Jacobson, Mark.  The Lampshade:A Holocaust Detective Story from Buchenwald to New Orleans (2001) I can’t remember where I stumbled on this title, usually I hear an interview with an author or a read a review or something causes me to just reach out and request a book  from my local library’s website.  The day comes when I pick up the book, sometimes I just stare at it and can’t recall WHY I wanted to read it.   Not so here.

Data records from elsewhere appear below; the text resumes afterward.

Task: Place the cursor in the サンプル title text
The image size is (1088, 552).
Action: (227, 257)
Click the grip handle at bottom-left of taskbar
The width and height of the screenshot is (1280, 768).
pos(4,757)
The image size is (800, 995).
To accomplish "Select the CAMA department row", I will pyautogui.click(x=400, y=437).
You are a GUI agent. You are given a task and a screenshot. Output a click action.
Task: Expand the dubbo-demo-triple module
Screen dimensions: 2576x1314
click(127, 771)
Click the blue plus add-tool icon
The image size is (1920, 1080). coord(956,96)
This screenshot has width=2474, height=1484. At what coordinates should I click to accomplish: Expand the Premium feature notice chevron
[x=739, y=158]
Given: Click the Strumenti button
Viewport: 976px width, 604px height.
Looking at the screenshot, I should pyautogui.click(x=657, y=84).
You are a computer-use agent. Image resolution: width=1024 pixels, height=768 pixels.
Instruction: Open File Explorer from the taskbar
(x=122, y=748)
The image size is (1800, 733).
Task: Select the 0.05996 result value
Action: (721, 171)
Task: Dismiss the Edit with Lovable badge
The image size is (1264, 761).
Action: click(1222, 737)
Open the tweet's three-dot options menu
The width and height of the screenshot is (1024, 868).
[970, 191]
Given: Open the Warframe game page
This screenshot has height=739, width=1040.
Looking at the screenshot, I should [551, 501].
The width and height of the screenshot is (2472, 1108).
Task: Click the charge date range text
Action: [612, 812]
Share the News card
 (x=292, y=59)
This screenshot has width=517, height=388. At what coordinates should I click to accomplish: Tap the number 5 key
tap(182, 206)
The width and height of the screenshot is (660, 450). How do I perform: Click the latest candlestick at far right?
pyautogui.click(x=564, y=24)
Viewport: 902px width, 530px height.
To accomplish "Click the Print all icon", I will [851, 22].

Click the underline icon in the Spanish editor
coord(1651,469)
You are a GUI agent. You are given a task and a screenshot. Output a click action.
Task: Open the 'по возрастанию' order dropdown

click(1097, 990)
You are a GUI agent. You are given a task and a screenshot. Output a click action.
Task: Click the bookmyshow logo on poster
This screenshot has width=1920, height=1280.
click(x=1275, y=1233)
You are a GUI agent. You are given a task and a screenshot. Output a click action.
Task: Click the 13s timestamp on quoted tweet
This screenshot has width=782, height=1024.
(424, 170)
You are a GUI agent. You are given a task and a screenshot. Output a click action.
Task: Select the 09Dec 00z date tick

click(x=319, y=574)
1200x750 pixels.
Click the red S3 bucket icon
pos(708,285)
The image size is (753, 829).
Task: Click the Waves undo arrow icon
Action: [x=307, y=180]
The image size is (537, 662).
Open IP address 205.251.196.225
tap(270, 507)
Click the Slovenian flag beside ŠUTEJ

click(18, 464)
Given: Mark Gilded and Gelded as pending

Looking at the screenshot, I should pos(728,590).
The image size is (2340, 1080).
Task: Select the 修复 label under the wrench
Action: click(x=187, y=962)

I knew WHY I wanted to read it, I just had to work myself up to it, the book sat on my desk for nearly two weeks before I read it in one long gulp.   The book smacks of a topics I  find interest in: history, research, ‘antiques’, Katrina; but here they were all balled up in what I had to get over was another Holocaust book.  Years back I had read my fill of Holocaust books, and some of those STAY with you forever, so I really wasn’t looking forward to another one.   Jacobson’s Lampshade occupies a small DMZ, where the compelling study of one unique object is shown to have threads tying it to what one would think are a wide range of disparate places, people and time periods.  Jacobson examines the iconography and history of this horrific object from every conceivable angle and presents it in a fascinating manner, by the end of his journey one feels as he does quite protective about it.   It’s a great book, I am glad I read it. This one will stay with me but not in the same stomach knotting ways other books have.